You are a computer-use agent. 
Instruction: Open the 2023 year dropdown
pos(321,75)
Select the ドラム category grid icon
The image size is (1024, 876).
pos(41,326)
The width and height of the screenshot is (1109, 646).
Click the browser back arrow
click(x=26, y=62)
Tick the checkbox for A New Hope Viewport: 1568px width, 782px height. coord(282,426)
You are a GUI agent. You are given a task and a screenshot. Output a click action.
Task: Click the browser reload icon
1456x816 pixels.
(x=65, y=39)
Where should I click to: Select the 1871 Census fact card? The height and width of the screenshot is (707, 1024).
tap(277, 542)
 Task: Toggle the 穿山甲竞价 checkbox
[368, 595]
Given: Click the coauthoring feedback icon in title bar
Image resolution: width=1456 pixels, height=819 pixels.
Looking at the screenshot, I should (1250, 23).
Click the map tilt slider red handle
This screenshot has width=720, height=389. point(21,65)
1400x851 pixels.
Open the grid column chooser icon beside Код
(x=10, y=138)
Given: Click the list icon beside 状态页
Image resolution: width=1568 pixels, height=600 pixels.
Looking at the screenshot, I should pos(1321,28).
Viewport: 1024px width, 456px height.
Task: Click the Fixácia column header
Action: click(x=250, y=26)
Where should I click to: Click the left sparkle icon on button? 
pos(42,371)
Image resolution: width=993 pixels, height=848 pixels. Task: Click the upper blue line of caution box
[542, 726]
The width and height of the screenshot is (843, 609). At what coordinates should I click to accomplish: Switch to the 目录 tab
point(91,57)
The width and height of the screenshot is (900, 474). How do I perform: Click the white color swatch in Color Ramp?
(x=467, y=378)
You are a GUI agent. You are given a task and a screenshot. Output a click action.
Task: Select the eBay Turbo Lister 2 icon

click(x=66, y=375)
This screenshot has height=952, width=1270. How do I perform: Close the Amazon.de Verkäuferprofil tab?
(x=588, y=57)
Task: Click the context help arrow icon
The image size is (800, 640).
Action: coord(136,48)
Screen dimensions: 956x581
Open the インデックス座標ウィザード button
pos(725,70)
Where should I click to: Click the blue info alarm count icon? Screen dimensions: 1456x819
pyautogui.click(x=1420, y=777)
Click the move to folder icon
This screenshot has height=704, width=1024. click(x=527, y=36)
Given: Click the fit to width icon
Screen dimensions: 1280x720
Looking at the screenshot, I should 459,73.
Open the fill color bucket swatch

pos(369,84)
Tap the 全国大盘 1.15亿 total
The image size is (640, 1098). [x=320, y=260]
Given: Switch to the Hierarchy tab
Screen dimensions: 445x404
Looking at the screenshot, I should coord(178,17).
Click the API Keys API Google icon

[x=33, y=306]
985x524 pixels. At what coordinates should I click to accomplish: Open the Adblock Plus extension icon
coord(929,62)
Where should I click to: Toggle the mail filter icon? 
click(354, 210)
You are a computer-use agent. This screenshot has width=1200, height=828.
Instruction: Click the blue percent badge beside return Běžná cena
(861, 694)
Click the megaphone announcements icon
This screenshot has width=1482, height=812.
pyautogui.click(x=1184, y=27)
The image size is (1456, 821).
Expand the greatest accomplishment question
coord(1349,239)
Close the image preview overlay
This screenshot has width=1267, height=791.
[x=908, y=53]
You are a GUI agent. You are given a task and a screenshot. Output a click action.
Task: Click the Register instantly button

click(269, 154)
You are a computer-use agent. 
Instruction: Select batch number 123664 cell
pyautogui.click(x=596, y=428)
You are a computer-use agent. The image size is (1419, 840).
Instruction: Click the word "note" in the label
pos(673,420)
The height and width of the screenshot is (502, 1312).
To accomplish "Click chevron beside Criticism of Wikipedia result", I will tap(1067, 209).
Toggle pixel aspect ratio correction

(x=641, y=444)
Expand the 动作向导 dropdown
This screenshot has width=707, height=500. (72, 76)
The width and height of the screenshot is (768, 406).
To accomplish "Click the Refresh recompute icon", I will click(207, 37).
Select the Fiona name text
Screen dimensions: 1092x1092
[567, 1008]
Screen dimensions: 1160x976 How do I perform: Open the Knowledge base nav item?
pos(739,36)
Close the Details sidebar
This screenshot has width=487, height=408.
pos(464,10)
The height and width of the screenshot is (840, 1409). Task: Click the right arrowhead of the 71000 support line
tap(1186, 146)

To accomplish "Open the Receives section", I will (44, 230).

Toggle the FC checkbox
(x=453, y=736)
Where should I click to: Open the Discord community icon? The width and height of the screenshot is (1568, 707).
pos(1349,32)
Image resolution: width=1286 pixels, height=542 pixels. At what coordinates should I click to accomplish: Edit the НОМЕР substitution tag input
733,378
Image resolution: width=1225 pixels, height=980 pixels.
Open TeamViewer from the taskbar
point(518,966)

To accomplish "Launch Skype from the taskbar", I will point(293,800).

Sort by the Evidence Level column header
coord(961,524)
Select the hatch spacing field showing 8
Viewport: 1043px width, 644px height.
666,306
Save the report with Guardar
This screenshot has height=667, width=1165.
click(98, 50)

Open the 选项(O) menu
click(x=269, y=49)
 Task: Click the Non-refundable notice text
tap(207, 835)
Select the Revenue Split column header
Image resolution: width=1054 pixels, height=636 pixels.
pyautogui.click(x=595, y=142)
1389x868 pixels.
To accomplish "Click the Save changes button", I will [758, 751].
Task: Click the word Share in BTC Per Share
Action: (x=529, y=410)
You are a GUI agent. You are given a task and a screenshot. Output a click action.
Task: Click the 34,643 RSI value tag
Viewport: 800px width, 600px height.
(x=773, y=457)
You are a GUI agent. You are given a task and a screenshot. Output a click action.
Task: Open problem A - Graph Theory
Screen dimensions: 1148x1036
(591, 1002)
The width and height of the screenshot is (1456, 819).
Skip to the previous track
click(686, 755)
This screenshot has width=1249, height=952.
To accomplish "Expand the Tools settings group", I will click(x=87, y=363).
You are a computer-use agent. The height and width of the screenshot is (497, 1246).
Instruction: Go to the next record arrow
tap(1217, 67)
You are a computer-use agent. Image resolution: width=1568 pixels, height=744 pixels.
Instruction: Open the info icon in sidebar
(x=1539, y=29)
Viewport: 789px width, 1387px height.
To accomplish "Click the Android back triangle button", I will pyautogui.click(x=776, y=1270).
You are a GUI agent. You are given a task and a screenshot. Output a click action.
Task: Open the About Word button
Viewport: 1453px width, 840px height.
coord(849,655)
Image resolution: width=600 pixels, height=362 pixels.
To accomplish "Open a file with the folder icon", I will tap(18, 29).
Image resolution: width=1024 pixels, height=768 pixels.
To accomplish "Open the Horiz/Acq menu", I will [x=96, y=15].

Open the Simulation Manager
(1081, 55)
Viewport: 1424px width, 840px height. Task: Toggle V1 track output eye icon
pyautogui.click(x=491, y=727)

WHAT IS EXPECTED → Copy everything from the line containing "Click the move to folder icon" down to the line containing "[x=908, y=53]", both included, renaming "megaphone" to "bullhorn" and leaving everything else as it is.

RESPONSE TO THE EXERCISE →
Click the move to folder icon
This screenshot has height=704, width=1024. click(x=527, y=36)
Given: Click the fit to width icon
Screen dimensions: 1280x720
Looking at the screenshot, I should 459,73.
Open the fill color bucket swatch

pos(369,84)
Tap the 全国大盘 1.15亿 total
The image size is (640, 1098). [x=320, y=260]
Given: Switch to the Hierarchy tab
Screen dimensions: 445x404
Looking at the screenshot, I should coord(178,17).
Click the API Keys API Google icon

[x=33, y=306]
985x524 pixels. At what coordinates should I click to accomplish: Open the Adblock Plus extension icon
coord(929,62)
Where should I click to: Toggle the mail filter icon? 
click(354, 210)
You are a computer-use agent. This screenshot has width=1200, height=828.
Instruction: Click the blue percent badge beside return Běžná cena
(861, 694)
Click the bullhorn announcements icon
This screenshot has width=1482, height=812.
pyautogui.click(x=1184, y=27)
The image size is (1456, 821).
Expand the greatest accomplishment question
coord(1349,239)
Close the image preview overlay
This screenshot has width=1267, height=791.
[x=908, y=53]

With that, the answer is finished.